RE: storing info in XSL-FO: new issue? [was: Draft TAG Finding:...]

Hi Eliotte,

Eliotte said:
As it happens, when I read this message I had the Mercury News open 
in a browser window, so I looked at how they expressed headlines in 

class="headline">Pizza heaven</a>

..... other examples.....

This is even easier to reproduce in XSL-FO:

<fo:inline font-face="Times New Roman,Times,Serif" font-size="120%" 
font-weight="bold">Baseball Players' Union Sets Strike Date for Aug. 

Didier replies:
What this is demonstrating is that HTML documents out there, in the real
world, are simply rendering documents and they provide very little
semantics information.

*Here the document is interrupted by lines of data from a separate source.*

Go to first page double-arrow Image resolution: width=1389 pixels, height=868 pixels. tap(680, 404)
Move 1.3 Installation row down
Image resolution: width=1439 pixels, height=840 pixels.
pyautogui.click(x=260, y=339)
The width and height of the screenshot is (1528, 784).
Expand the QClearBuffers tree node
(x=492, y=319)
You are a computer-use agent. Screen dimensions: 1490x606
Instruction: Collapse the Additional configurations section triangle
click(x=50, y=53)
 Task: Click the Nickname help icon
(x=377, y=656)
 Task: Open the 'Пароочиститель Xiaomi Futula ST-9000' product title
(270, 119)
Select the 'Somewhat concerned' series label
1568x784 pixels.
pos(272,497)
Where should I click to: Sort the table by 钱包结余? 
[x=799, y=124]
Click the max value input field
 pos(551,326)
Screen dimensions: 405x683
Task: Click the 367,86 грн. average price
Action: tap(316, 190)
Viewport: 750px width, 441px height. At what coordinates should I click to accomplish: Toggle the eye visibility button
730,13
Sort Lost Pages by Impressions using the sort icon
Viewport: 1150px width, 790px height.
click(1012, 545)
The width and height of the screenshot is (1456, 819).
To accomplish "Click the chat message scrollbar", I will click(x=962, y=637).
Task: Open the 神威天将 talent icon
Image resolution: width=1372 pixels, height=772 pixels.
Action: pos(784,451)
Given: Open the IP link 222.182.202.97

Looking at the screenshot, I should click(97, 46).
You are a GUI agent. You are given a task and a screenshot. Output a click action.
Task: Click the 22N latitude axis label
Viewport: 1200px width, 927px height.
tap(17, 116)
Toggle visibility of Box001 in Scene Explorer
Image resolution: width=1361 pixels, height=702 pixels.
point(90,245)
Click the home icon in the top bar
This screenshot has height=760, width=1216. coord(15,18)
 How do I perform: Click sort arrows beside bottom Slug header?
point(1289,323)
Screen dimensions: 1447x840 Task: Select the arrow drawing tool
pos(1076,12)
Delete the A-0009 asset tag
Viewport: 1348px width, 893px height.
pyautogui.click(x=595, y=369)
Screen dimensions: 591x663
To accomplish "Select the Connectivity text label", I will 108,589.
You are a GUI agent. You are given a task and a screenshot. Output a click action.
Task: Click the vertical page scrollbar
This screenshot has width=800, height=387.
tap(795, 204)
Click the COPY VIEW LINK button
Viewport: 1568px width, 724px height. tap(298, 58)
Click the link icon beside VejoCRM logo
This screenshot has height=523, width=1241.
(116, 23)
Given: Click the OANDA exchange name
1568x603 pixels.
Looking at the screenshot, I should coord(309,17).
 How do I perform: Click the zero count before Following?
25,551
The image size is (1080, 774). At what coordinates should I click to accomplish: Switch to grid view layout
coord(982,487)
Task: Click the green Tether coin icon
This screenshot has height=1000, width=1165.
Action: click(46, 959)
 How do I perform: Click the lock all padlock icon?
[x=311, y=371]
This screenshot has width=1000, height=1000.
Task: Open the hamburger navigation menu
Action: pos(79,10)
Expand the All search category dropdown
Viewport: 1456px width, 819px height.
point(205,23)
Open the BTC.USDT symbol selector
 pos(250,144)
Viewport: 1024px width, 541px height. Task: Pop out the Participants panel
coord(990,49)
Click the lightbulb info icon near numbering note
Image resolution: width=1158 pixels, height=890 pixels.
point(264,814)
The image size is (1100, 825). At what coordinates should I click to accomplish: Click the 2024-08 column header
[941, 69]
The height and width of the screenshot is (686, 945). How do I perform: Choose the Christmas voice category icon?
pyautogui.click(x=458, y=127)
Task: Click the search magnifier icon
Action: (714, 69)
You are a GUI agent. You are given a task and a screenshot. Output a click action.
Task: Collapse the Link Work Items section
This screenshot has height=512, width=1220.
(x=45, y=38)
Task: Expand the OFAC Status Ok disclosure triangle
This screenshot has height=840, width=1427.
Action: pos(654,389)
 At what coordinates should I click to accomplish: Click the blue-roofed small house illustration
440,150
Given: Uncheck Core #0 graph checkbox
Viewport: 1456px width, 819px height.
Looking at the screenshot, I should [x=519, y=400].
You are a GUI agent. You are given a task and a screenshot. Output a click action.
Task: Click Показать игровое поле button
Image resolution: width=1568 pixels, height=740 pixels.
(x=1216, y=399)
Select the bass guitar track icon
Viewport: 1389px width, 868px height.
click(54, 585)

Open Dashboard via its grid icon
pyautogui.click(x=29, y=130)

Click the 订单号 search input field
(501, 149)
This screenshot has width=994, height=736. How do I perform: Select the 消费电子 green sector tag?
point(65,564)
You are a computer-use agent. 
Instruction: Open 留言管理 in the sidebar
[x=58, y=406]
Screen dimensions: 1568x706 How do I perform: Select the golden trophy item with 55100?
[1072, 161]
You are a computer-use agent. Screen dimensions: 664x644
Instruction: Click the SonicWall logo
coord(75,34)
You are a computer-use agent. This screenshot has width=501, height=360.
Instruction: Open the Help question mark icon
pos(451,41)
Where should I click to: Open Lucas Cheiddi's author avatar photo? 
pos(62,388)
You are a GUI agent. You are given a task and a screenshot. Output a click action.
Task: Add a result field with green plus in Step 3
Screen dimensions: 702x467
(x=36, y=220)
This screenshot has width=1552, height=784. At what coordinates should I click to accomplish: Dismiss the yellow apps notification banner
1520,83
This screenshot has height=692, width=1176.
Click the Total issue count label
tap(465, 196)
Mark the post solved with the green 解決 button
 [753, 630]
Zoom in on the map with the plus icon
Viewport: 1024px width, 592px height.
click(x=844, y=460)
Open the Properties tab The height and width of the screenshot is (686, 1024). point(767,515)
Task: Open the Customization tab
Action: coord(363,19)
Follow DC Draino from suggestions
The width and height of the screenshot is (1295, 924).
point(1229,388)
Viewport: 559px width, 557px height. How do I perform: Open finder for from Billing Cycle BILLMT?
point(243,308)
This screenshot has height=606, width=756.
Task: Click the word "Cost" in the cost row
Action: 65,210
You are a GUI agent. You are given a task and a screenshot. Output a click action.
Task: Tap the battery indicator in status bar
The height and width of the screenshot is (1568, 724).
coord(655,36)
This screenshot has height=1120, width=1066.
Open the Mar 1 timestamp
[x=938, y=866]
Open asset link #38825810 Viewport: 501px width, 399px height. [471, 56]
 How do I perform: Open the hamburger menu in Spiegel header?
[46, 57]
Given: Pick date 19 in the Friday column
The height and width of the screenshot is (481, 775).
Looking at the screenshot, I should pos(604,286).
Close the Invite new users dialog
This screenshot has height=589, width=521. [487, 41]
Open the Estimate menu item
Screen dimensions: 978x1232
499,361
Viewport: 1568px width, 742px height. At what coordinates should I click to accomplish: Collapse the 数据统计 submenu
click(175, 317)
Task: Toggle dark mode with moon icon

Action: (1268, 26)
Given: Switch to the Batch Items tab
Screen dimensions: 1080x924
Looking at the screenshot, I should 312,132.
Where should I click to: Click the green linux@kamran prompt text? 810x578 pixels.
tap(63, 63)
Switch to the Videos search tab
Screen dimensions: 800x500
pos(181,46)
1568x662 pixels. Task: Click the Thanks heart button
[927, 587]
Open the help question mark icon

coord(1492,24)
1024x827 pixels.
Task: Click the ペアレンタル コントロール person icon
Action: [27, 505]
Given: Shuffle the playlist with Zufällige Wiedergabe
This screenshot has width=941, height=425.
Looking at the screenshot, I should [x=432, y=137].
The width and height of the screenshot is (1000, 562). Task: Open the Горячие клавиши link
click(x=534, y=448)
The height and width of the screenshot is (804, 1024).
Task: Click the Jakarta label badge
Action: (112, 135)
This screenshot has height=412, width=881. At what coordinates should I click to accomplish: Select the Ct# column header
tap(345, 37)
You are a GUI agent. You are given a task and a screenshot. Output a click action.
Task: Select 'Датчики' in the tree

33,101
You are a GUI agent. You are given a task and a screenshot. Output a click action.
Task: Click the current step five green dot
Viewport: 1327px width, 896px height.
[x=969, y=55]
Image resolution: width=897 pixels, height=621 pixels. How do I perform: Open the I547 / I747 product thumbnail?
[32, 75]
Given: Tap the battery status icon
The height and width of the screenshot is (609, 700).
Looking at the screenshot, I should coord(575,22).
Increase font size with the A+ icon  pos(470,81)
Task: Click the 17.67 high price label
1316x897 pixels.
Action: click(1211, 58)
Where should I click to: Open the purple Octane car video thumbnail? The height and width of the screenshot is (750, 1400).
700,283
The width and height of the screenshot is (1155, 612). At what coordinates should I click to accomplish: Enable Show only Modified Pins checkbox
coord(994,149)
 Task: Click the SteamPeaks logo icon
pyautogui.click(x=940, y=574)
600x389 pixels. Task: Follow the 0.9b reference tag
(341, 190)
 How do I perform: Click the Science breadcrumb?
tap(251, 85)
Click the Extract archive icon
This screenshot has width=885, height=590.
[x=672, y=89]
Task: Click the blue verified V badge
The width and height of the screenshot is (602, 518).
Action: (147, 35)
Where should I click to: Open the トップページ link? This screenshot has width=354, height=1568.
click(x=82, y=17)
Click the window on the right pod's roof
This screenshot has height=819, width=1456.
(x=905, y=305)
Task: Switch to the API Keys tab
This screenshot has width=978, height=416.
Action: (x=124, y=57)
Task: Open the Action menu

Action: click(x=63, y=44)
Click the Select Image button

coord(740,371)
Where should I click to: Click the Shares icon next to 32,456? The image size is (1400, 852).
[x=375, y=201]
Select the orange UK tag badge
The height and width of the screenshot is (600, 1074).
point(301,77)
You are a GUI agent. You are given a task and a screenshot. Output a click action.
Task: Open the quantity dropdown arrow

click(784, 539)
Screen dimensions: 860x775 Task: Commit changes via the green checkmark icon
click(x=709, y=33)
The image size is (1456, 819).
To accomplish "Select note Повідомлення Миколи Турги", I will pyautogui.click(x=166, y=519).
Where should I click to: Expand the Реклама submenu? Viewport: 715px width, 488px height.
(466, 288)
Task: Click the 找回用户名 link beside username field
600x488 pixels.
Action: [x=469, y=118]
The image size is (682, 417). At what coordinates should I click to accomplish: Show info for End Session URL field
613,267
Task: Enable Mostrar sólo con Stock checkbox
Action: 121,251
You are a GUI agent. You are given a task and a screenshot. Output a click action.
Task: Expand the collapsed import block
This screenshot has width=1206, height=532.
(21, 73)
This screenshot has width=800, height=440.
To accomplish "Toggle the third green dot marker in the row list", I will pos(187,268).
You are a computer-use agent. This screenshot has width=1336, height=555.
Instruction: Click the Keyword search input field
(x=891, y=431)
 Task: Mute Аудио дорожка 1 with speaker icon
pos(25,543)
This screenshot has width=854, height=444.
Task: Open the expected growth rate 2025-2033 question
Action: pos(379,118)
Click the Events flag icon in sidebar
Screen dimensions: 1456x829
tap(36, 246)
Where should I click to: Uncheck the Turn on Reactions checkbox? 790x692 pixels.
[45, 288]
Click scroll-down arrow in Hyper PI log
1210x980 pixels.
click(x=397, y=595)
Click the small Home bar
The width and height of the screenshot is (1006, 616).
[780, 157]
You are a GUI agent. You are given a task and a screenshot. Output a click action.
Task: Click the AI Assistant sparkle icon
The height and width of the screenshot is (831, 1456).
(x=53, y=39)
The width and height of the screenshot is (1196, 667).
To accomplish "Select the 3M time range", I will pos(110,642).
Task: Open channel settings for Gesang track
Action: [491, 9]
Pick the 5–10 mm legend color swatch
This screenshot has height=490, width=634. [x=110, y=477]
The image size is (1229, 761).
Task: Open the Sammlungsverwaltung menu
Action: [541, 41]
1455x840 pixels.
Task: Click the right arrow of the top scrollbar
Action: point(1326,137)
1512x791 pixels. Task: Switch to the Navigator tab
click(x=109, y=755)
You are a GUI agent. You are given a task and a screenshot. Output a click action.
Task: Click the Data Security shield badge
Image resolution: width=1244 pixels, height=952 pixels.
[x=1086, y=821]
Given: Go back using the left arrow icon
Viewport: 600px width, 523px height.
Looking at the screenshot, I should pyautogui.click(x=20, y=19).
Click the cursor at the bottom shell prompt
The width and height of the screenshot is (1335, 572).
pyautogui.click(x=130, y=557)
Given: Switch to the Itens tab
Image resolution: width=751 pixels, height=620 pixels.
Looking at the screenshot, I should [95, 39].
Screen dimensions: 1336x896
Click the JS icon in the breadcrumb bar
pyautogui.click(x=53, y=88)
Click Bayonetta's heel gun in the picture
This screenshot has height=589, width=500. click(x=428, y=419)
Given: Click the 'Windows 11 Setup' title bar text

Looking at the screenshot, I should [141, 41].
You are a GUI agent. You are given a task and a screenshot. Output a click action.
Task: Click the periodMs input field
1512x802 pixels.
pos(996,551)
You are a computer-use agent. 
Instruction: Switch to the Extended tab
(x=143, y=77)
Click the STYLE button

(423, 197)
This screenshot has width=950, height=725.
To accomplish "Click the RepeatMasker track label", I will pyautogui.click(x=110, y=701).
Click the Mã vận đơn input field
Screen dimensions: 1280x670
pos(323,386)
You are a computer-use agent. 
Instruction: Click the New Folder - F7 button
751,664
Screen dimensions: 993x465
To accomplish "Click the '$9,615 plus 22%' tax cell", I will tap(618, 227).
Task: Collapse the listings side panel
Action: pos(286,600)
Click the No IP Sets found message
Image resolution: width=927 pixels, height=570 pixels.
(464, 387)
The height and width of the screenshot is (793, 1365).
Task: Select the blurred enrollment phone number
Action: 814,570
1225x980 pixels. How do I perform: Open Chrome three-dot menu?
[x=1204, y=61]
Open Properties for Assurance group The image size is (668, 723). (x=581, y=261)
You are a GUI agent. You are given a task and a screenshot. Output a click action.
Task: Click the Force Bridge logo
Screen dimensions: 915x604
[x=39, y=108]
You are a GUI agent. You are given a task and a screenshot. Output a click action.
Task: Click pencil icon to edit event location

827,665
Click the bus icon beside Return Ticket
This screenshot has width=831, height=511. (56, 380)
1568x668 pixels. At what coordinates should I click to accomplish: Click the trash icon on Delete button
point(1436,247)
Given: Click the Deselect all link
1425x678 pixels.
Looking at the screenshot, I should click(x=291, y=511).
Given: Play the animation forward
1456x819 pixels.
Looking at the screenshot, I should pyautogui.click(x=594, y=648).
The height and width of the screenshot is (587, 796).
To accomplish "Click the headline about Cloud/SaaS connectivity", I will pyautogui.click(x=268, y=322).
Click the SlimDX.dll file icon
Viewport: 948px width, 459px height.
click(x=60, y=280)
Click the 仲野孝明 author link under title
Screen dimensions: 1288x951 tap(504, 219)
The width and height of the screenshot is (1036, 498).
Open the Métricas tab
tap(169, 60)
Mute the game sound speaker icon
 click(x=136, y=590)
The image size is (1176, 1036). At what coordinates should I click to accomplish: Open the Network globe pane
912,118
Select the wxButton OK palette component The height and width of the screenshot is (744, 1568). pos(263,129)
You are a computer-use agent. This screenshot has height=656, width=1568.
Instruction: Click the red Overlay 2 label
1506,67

I guess this is on purpose since these content
provider want to preserve their copyright. The harder they make their
content hard to be processed, the more they feel protected from free
riders. Simple business common sense and as you know business as
practiced today is not altruistic ;-)

 Back in 1995, people started to use tables and other HTML features as
layout instructions. This behavior is probably induced by the implicit
visual rendering model the browsers possess. However, it nonetheless
possible to state that a header is specified with a <H1> element and use
CSS to attach to it a visual rendition provides a property set. This
practice would preserve some semantics and would separate content from
presentation (at least in parts). But, as you demonstrated in your
examples, web designers show incredible creativity in their usage of
HTML elements used mainly as visual rendering objects. Nonetheless, HTML
per se is not explicitly specified as a rendering language. SVG is,
VoiceXML is, etc...

As we say that the web is based on an underlying architecture (i.e.
REST) even if a lot of people are not seeing the same reality nor are
designing their sites based on these principles, we can also say that
HTML is not a rendering language and that, if is used as such, it is
because of the behavior of certain HTML interpreters named browsers.
Other agents like, for instance, classification engines would prefer the
document to contain more semantic information. The visual rendition
characteristic are not specified in the HTML specs, they are part of
certain concrete HTML interpreter, user agent, browsers. Its an
interpretation of HTML, not a usage based on the specs.

Eliotte said:
XSL-FO contains all the aural properties of CSS. It is no more 
limited to visual presentation than HTML is (which is to say, in 
practice, it's quite tied to visual layout). I understand the 
theoretical point that HTML does not have any official layout model, 
unlike XSL-FO and SVG. However, the implicit layout model enforced by 
Web browsers is so strong that it renders the point moot. HTML is a 
layout language, a less powerful one than XSL-FO to be sure, but 
still a layout language. DocBook it is not.

Didier replies:
Per usage yes, per design no. So, from an anthropological or social
point of view, you are right, a vast majority people are using HTML as a
rendering language. Was that intended to be that? It is not explicitly
stated in the specs so we can reasonably infer that it wasn't. You also
have to take into consideration that a tiny minority is using HTML as
document semantics, maybe limited according to some judgments but it is
still a valid document model with paragraphs, headers, etc... Obviously
a lot of entities not related to content have been added but you can
stick to the basic constructs and DTDs exists to help you do so. Maybe
you should speak of HTML not as a single object but more as a language
having several different dialects. It all depends on the dialect you are
referring to.

Eliotte said:
In 2002 anyone who thinks an H1 element really means anything other 
than "Make this a big, bold, block level element" is kidding 
themselves. The L in HTML stands for "Language". HTML evolves as all 
languages do. The meaning of its words is defined by its speakers. 
HTML has escaped the ivory tower of semantics, and been vulgarized as 
successful languages always are. The prescriptions of the W3C have 
about as much affect on HTML as the prescriptions of the Académie 
Française have on French (that is, little to none).

Didier replies:
>From the social and anthropological point of views you are totally
right, especially if you are referring to the main stream web content
designers. For them an HTML document is simply a document's visual (and
sometimes aural) layout. This also gives us a good clue of the reasons
why we do not see yet a semantic web ;-)

Didier PH Martin

Received on Monday, 19 August 2002 07:51:06 UTC